Powered by solar arrays, Lucy will travel 4 billion miles over the next 12 years. However, one of these solar arrays has not locked into place. After its launch, the solar arrays deployed after an hour and a half. They seem to be in working condition despite the hiccup. Scientists are unsure why one of the arrays hasn’t set, however, the spacecraft can still continue on its mission with ‘no issues,’ NASA says.
“In the current spacecraft attitude, Lucy can continue to operate with no threat to its health and safety,’ NASA said in a post on its website. “Lucy’s two solar arrays have deployed, and both are producing power and the battery is charging. While one of the arrays has latched, indications are that the second array may not be fully latched. All other subsystems are normal.”
Additionally, Scientists will continue to investigate the issue as it continues toward the Trojan Asteroids. The NASA spacecraft launched from the United Launch Alliance Atlas V rocket from Cape Canaveral Space Force Station Saturday morning.
‘NASA’s #LucyMission is safe & stable. The two solar arrays have deployed, but one may not be fully latched,’ Dr. Thomas Zurbuchen, NASA’s science mission director tweeted.
‘The team is analyzing data to determine the next steps. This team has overcome many challenges already and I am confident they will prevail here as well.’
What is NASA’s Lucy Spacecraft Studying?
Additionally, if all goes well, Lucy’s mission should be incredibly insightful. Further, the spacecraft will head toward the Trojan Asteroids. These lie on the main belt of the solar system. They are between Jupiter and Mars in orbit.

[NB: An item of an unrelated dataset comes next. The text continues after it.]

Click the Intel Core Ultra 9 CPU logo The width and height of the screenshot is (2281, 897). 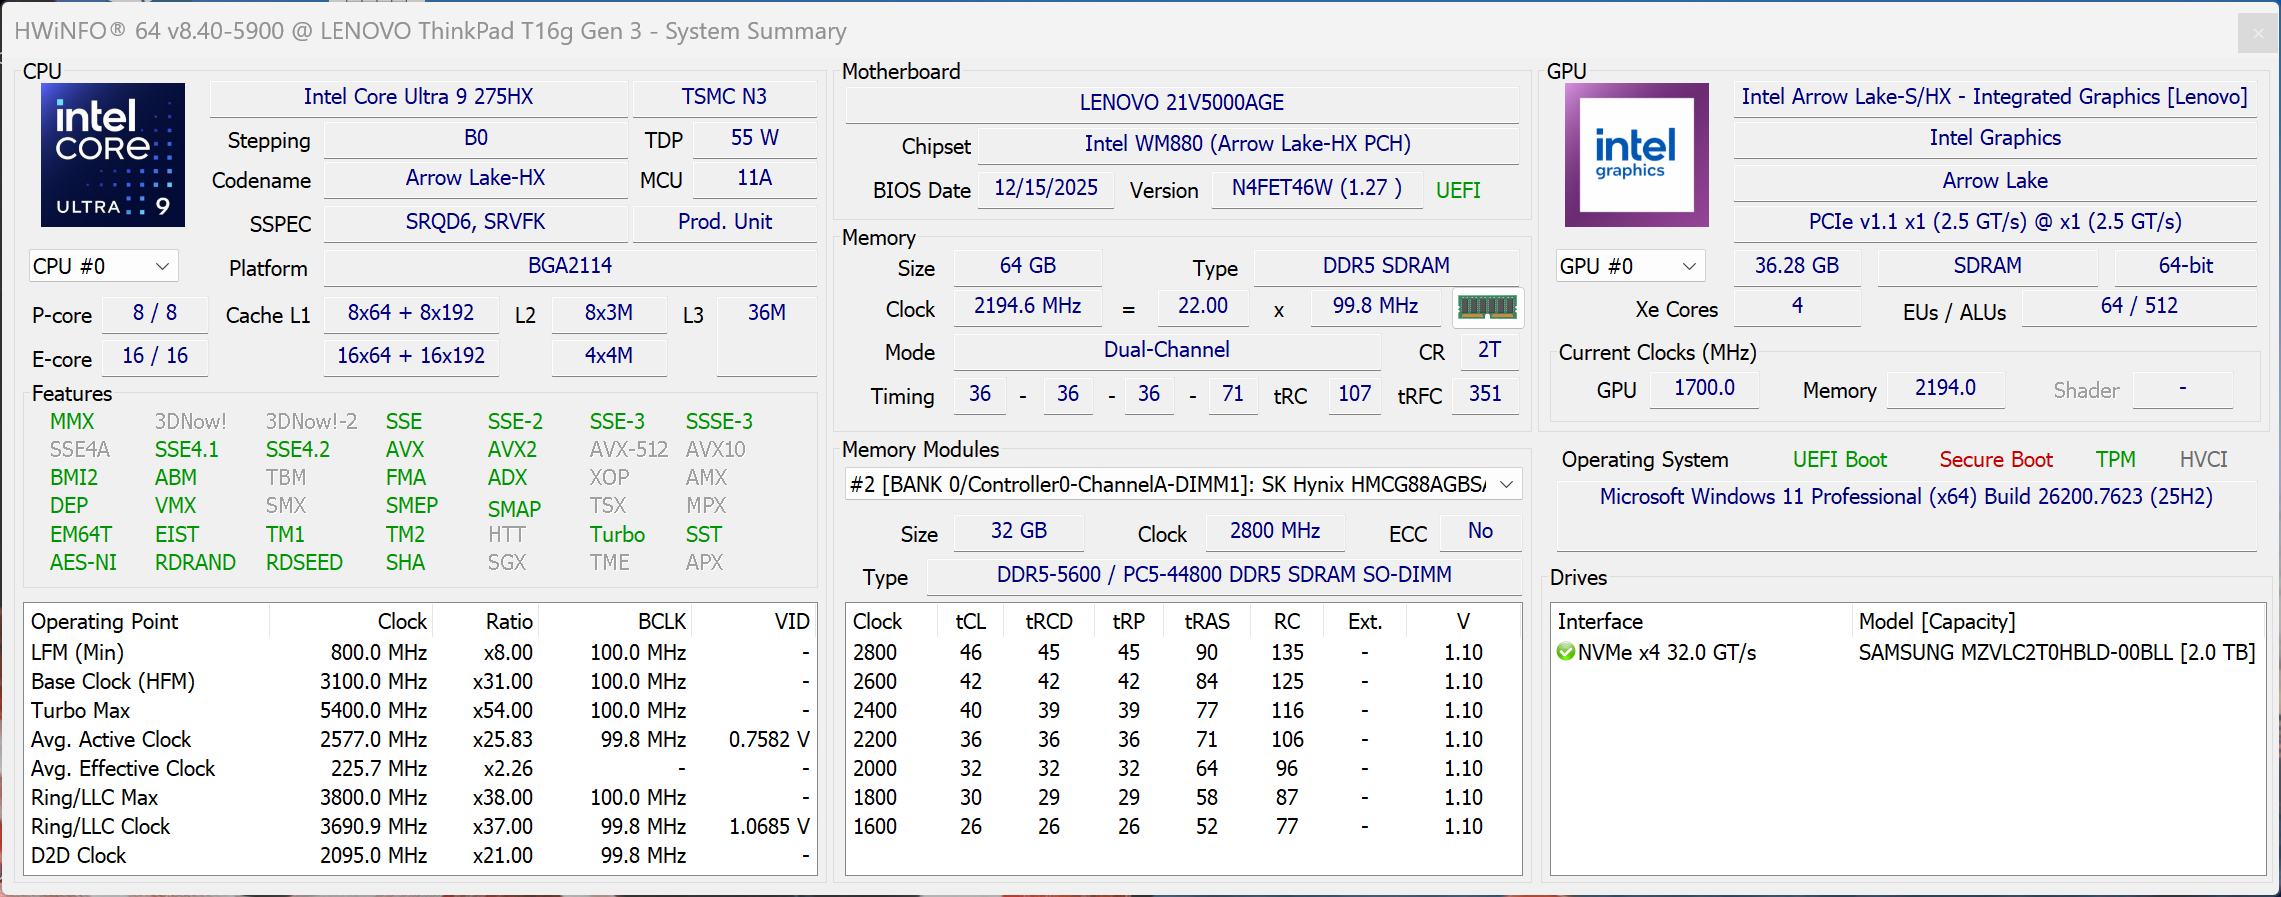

Each asteroid gets its name from Greek mythology: Eurybates, Queta, Polymele, Leucus, Orus, Patroclus, and Menoetius.
Further, NASA scientists also hope that Lucy will provide more information than just studying the ancient material located on each fossil.
“All of the Trojans are thought to be abundant in dark carbon compounds,” NASA stated on its website.”Below an insulating blanket of dust, they are probably rich in water and other volatile substances, dating back to the first days of the solar system. No other space mission in history has been launched to as many different destinations in independent orbits around our sun. Lucy will show us, for the first time, the diversity of the primordial bodies that built the planets.”